#### SET EXERCISE:
Switch "folder icon" to "directory icon" in the lines below and write them out again with everything else unchanged. Leave out the pictures.

#### MATERIAL FOR THIS EXERCISE:
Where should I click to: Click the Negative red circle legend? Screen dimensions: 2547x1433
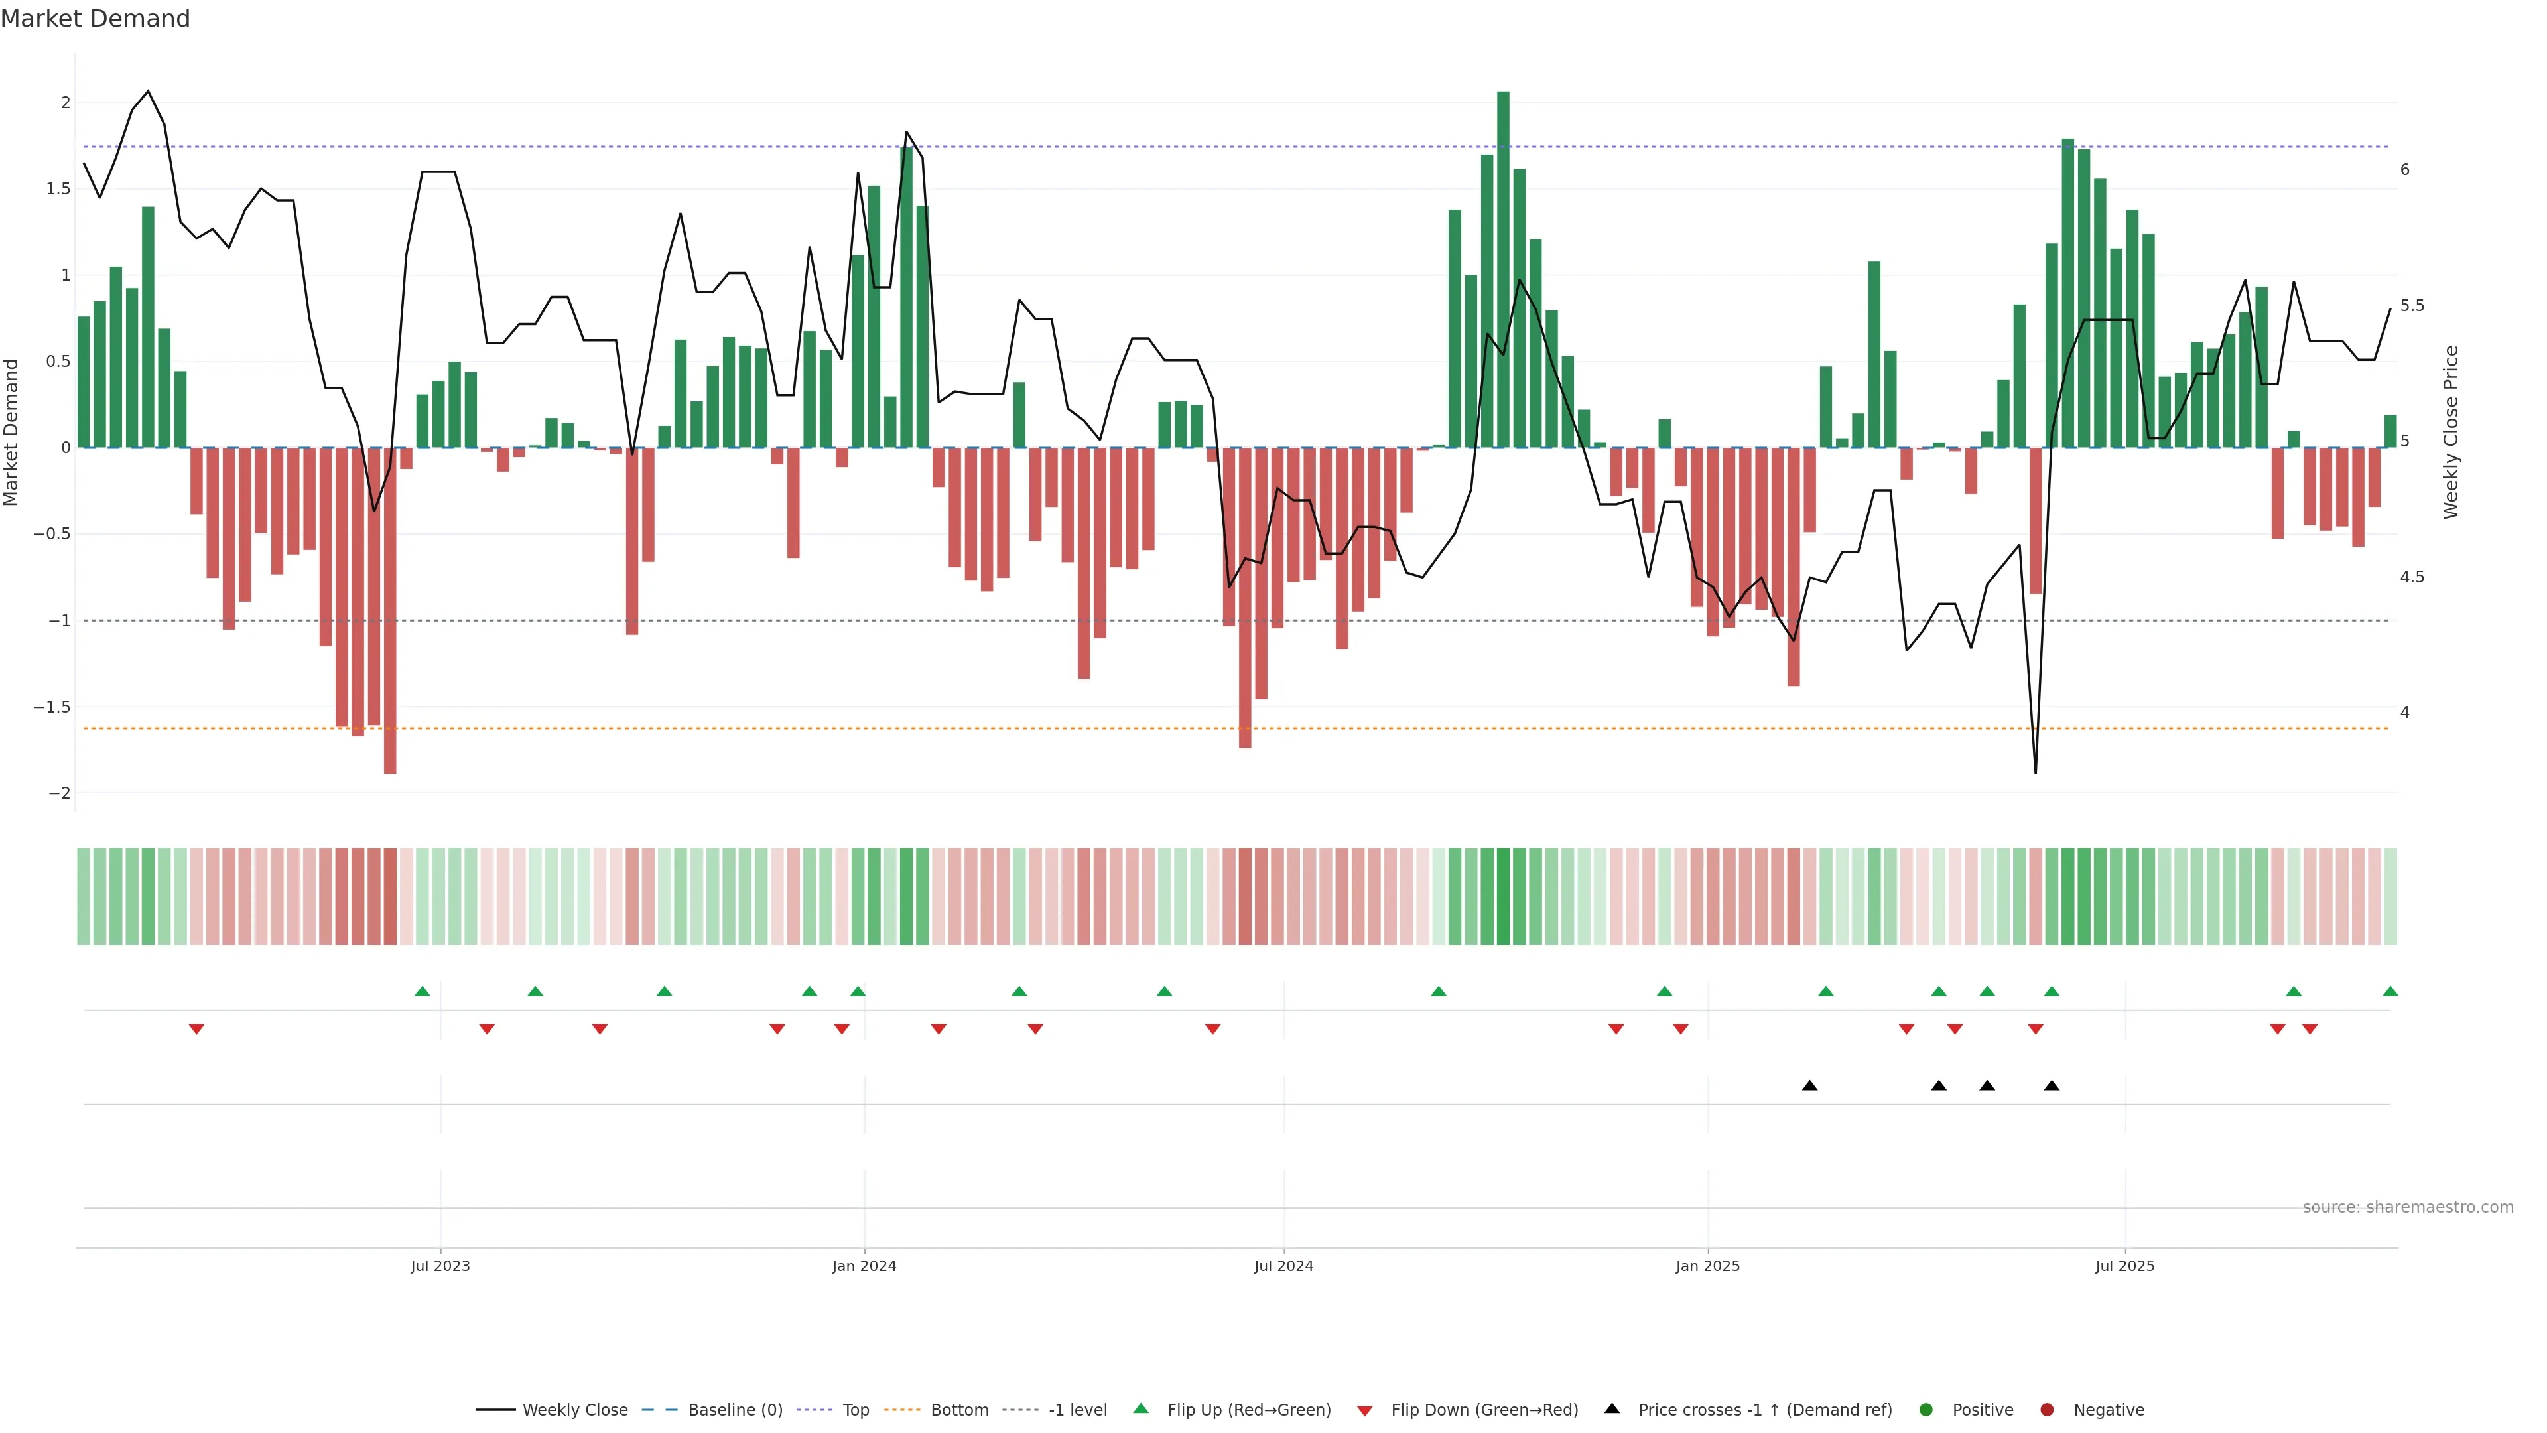click(2047, 1410)
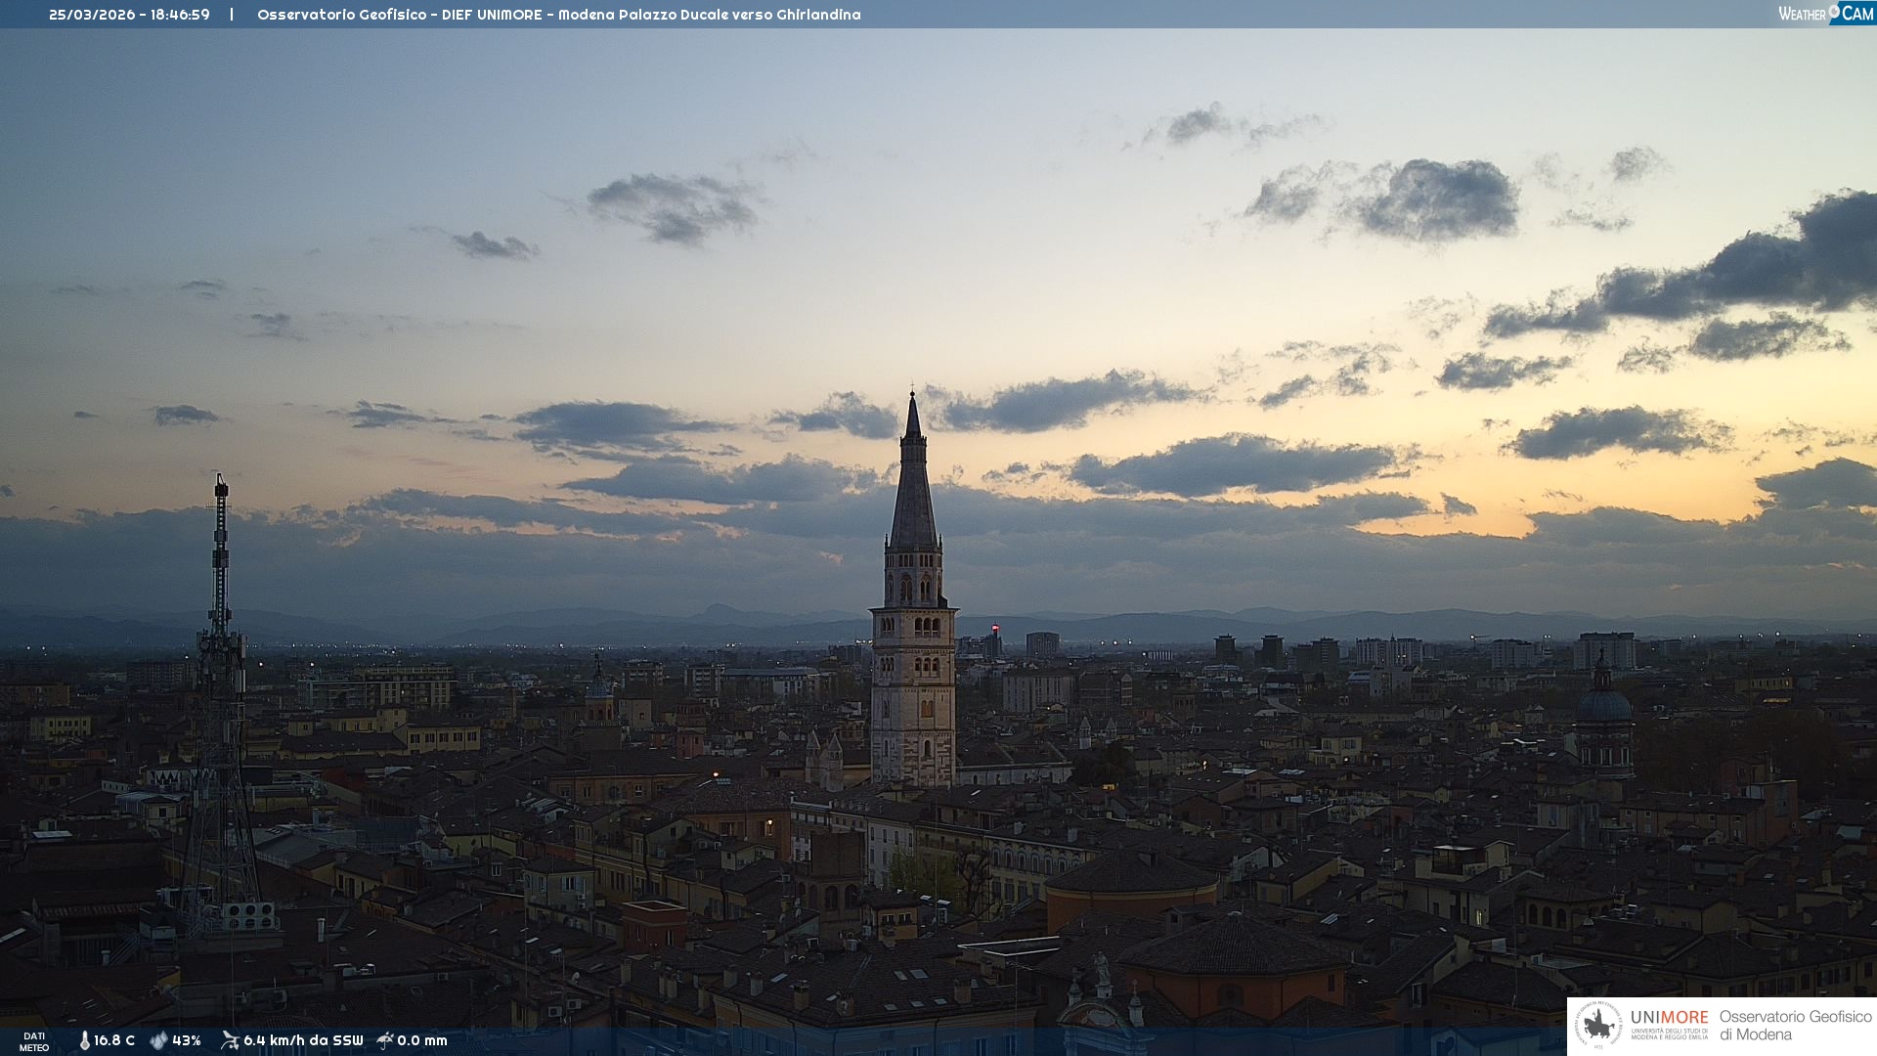Click the lattice antenna tower top
The height and width of the screenshot is (1056, 1877).
pos(221,489)
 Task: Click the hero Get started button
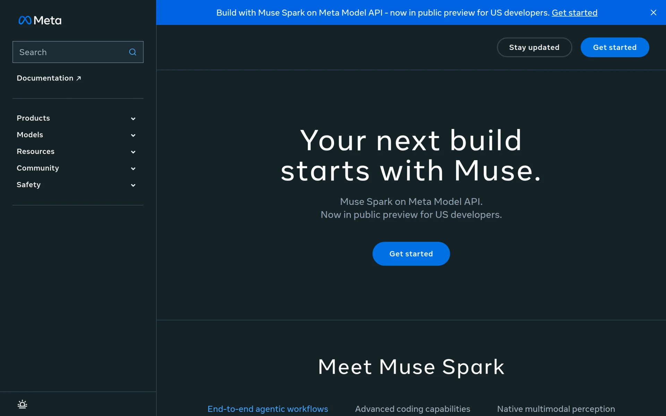(x=411, y=254)
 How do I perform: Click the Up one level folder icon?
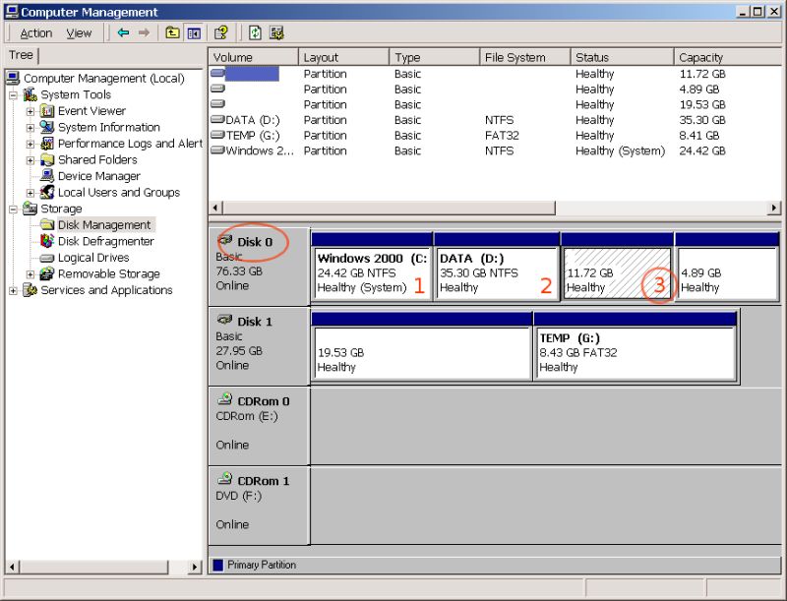(169, 32)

#### WRITTEN SOLUTION:
Where should I click to: Click the Negative red circle legend? Screen dimensions: 2547x1433
click(2047, 1410)
Click the lattice antenna tower top
The height and width of the screenshot is (1056, 1877).
pos(221,489)
 Task: Click the hero Get started button
(x=411, y=254)
 How do I perform: Click the Up one level directory icon?
(169, 32)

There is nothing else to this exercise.